About this task: Give the following records again in full and without alteration.

(Beginning of Records for processing)

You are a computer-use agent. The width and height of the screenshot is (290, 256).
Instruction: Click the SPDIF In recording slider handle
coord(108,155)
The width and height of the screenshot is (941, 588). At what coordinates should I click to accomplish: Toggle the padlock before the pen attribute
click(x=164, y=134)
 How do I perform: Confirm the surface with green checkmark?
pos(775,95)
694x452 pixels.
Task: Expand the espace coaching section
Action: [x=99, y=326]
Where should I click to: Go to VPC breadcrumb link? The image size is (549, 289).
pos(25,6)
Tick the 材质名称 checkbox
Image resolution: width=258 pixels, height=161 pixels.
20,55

(End of Records for processing)

Answer for this exercise:
You are a computer-use agent. The width and height of the screenshot is (290, 256).
Instruction: Click the SPDIF In recording slider handle
coord(108,155)
The width and height of the screenshot is (941, 588). At what coordinates should I click to accomplish: Toggle the padlock before the pen attribute
click(x=164, y=134)
 How do I perform: Confirm the surface with green checkmark?
pos(775,95)
694x452 pixels.
Task: Expand the espace coaching section
Action: [x=99, y=326]
Where should I click to: Go to VPC breadcrumb link? The image size is (549, 289).
pos(25,6)
Tick the 材质名称 checkbox
Image resolution: width=258 pixels, height=161 pixels.
20,55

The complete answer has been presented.